=== What the task requires ===
Retype, exactly and completely, the listing that comes next, skipping its images.

=== The input ===
- Opening Delimiter -
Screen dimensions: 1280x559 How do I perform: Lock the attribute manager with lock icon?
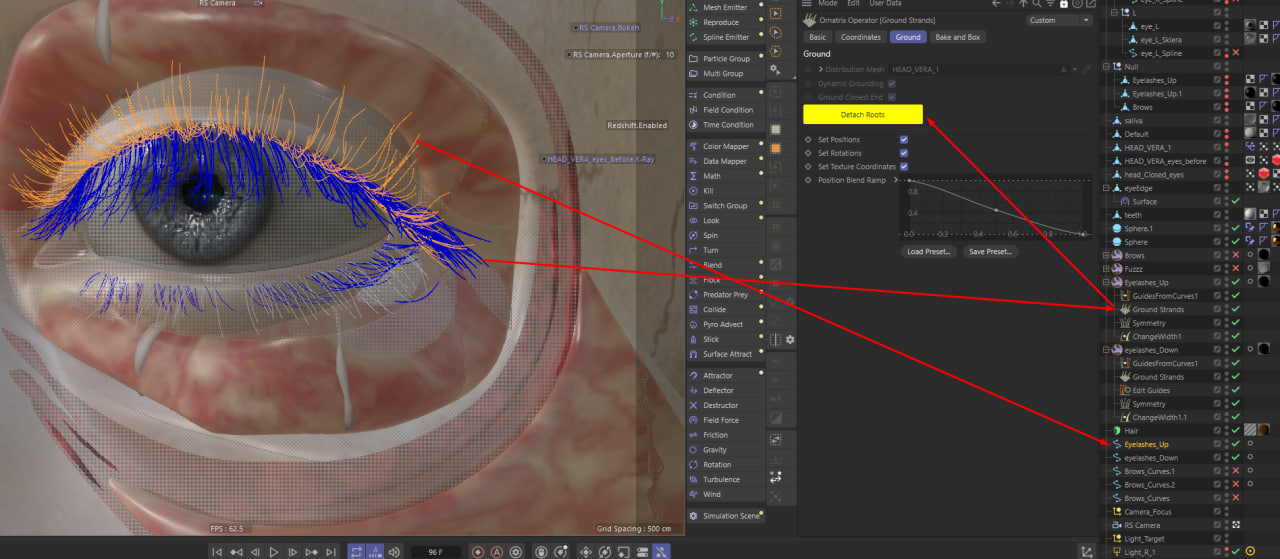click(1064, 4)

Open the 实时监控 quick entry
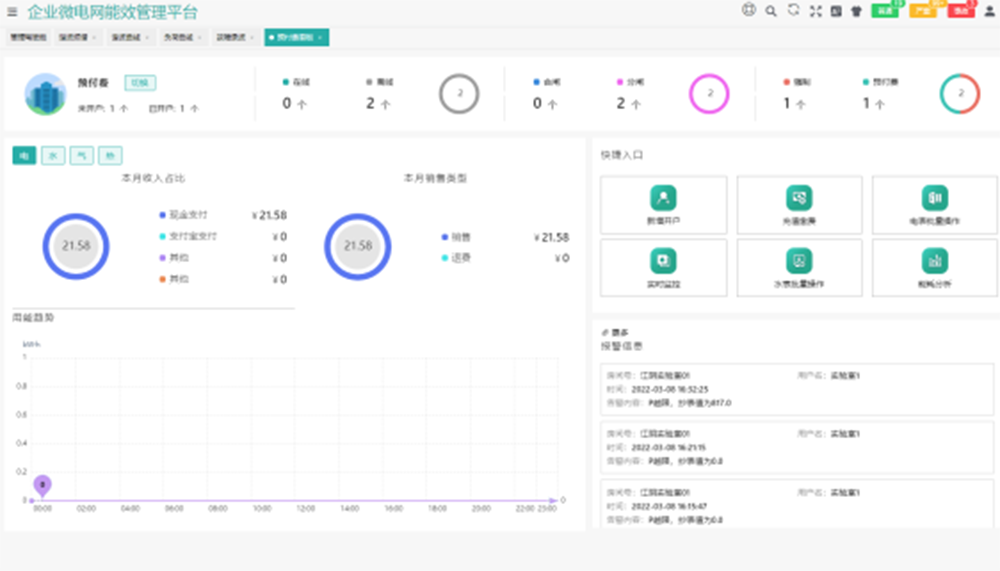coord(664,267)
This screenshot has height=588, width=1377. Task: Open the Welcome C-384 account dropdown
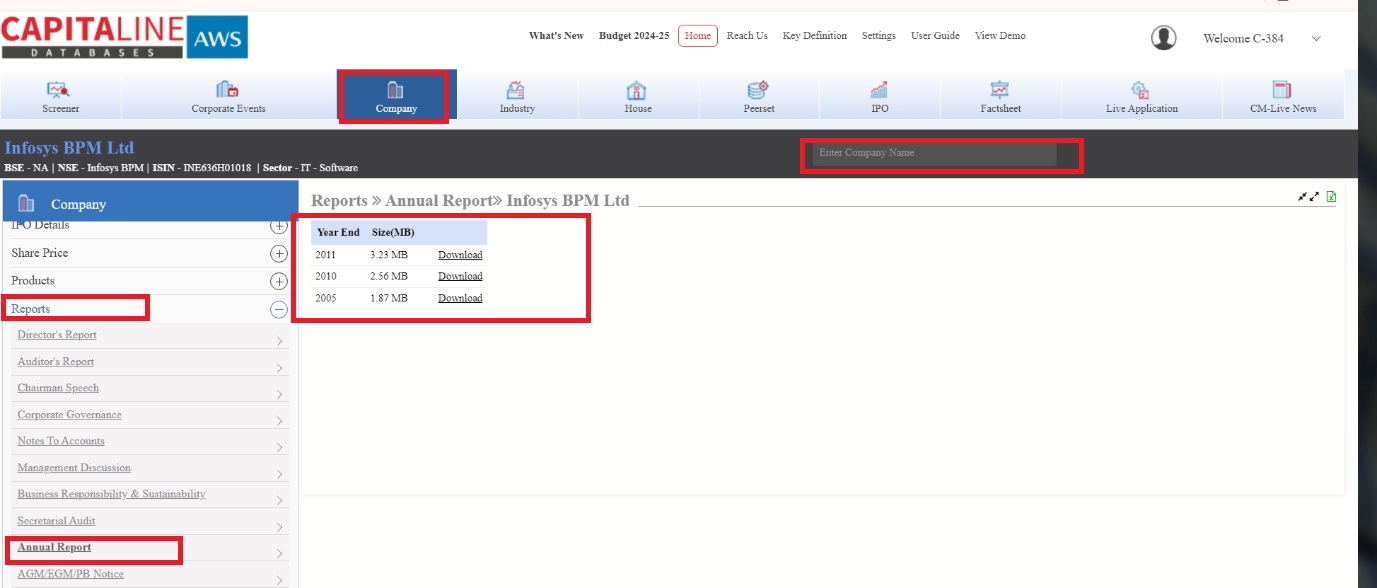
- Closing Delimiter -
=== Expected answer ===
Screen dimensions: 1280x559 How do I perform: Lock the attribute manager with lock icon?
click(1064, 4)

Open the 实时监控 quick entry
coord(664,267)
This screenshot has height=588, width=1377. Task: Open the Welcome C-384 account dropdown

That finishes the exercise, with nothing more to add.